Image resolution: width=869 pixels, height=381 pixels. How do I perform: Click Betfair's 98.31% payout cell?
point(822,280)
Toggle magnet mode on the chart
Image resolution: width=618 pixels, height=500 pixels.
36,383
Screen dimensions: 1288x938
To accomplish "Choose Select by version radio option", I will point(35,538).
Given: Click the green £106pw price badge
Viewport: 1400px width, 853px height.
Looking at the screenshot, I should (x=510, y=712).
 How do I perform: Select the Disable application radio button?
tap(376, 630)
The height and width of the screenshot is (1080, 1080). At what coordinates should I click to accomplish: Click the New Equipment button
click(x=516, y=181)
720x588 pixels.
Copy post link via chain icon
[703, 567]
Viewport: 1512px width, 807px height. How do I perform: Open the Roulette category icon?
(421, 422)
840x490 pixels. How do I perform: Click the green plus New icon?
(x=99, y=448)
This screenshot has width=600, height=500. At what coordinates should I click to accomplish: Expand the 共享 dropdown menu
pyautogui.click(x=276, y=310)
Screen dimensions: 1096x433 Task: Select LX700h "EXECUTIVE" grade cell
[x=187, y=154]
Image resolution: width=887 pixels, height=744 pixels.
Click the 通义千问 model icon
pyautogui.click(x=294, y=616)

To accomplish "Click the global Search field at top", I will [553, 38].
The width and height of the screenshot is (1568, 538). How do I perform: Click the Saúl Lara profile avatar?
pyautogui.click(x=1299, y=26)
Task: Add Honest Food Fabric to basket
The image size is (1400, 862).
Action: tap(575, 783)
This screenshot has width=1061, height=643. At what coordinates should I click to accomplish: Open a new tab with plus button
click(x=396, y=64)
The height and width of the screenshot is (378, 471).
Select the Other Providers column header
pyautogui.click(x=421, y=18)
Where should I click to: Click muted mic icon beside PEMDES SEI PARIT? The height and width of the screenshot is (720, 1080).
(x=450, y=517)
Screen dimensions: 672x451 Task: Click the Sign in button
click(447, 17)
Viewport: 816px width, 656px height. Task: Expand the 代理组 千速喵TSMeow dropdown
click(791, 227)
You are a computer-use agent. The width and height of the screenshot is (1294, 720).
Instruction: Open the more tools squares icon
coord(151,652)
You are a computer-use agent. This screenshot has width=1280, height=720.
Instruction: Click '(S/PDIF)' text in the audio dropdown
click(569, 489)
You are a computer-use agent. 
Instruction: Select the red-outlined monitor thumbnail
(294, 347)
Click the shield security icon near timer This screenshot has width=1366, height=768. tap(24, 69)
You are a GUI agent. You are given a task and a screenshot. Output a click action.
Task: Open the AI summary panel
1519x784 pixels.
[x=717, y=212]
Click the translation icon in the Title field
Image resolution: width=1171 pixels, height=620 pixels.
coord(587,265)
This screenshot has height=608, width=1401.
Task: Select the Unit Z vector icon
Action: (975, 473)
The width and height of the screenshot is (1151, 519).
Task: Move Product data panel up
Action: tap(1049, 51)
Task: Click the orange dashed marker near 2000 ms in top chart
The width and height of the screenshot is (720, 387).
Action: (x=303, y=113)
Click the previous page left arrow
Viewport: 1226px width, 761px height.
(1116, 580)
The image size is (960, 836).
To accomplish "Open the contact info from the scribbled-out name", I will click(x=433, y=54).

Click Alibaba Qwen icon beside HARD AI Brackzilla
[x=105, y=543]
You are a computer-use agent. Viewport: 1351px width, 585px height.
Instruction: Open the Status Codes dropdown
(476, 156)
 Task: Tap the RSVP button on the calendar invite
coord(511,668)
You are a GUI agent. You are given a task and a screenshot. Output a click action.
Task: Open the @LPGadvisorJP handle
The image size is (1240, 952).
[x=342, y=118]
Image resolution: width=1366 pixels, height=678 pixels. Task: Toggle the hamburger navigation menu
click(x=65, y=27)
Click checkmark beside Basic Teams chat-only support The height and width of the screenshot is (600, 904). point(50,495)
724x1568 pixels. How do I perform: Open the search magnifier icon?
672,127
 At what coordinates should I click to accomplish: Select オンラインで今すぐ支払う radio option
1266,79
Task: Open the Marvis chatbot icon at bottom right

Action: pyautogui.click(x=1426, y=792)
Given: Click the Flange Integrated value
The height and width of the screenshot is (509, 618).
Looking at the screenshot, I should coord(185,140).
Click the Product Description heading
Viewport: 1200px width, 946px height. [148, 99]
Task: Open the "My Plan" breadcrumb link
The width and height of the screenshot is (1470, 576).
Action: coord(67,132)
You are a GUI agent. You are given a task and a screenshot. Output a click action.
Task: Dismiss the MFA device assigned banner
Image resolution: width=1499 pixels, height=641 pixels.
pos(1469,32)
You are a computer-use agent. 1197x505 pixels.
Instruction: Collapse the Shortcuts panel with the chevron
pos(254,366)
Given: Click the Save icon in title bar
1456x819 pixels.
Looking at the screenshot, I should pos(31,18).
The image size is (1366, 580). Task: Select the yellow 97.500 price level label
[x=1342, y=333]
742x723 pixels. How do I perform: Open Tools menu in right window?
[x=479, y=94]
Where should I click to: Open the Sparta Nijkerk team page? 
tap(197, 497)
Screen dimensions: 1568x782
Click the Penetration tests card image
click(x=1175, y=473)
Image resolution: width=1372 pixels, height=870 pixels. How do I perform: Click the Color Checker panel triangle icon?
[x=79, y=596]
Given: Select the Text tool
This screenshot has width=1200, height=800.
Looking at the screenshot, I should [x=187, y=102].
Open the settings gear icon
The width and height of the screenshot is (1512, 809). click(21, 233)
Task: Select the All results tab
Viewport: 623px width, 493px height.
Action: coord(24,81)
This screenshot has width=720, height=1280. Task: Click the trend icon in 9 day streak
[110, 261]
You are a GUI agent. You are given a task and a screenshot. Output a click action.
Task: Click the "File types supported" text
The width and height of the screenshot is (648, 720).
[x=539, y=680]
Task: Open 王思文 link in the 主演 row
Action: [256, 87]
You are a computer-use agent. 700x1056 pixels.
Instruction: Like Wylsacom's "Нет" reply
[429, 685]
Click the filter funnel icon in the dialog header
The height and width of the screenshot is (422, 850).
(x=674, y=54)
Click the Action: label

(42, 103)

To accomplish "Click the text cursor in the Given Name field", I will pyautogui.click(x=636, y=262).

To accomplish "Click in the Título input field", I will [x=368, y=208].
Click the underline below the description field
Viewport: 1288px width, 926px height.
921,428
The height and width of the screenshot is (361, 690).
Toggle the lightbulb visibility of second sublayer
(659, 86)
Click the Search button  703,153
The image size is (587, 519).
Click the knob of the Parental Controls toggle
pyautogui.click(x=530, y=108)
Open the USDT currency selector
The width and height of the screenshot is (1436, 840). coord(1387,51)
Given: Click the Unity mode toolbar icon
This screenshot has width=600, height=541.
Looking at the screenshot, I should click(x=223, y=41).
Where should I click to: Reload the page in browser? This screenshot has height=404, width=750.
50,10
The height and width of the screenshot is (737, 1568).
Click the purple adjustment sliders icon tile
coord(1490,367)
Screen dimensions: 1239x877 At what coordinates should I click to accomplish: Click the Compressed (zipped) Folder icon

- - - - -

Convert the lines from the one containing "You are a computer-use agent. Viewport: 1351px" through the one containing "[x=79, y=596]", inclusive, into a Markdown table with the columns No. and Line. Number each row and leave out blank lines.

| No. | Line |
|---|---|
| 1 | You are a computer-use agent. Viewport: 1351px width, 585px height. |
| 2 | Instruction: Open the Status Codes dropdown |
| 3 | (476, 156) |
| 4 |  Task: Tap the RSVP button on the calendar invite |
| 5 | coord(511,668) |
| 6 | You are a GUI agent. You are given a task and a screenshot. Output a click action. |
| 7 | Task: Open the @LPGadvisorJP handle |
| 8 | The image size is (1240, 952). |
| 9 | [x=342, y=118] |
| 10 | Image resolution: width=1366 pixels, height=678 pixels. Task: Toggle the hamburger navigation menu |
| 11 | click(x=65, y=27) |
| 12 | Click checkmark beside Basic Teams chat-only support The height and width of the screenshot is (600, 904). point(50,495) |
| 13 | 724x1568 pixels. How do I perform: Open the search magnifier icon? |
| 14 | 672,127 |
| 15 |  At what coordinates should I click to accomplish: Select オンラインで今すぐ支払う radio option |
| 16 | 1266,79 |
| 17 | Task: Open the Marvis chatbot icon at bottom right |
| 18 | Action: pyautogui.click(x=1426, y=792) |
| 19 | Given: Click the Flange Integrated value |
| 20 | The height and width of the screenshot is (509, 618). |
| 21 | Looking at the screenshot, I should coord(185,140). |
| 22 | Click the Product Description heading |
| 23 | Viewport: 1200px width, 946px height. [148, 99] |
| 24 | Task: Open the "My Plan" breadcrumb link |
| 25 | The width and height of the screenshot is (1470, 576). |
| 26 | Action: coord(67,132) |
| 27 | You are a GUI agent. You are given a task and a screenshot. Output a click action. |
| 28 | Task: Dismiss the MFA device assigned banner |
| 29 | Image resolution: width=1499 pixels, height=641 pixels. |
| 30 | pos(1469,32) |
| 31 | You are a computer-use agent. 1197x505 pixels. |
| 32 | Instruction: Collapse the Shortcuts panel with the chevron |
| 33 | pos(254,366) |
| 34 | Given: Click the Save icon in title bar |
| 35 | 1456x819 pixels. |
| 36 | Looking at the screenshot, I should pos(31,18). |
| 37 | The image size is (1366, 580). Task: Select the yellow 97.500 price level label |
| 38 | [x=1342, y=333] |
| 39 | 742x723 pixels. How do I perform: Open Tools menu in right window? |
| 40 | [x=479, y=94] |
| 41 | Where should I click to: Open the Sparta Nijkerk team page?  |
| 42 | tap(197, 497) |
| 43 | Screen dimensions: 1568x782 |
| 44 | Click the Penetration tests card image |
| 45 | click(x=1175, y=473) |
| 46 | Image resolution: width=1372 pixels, height=870 pixels. How do I perform: Click the Color Checker panel triangle icon? |
| 47 | [x=79, y=596] |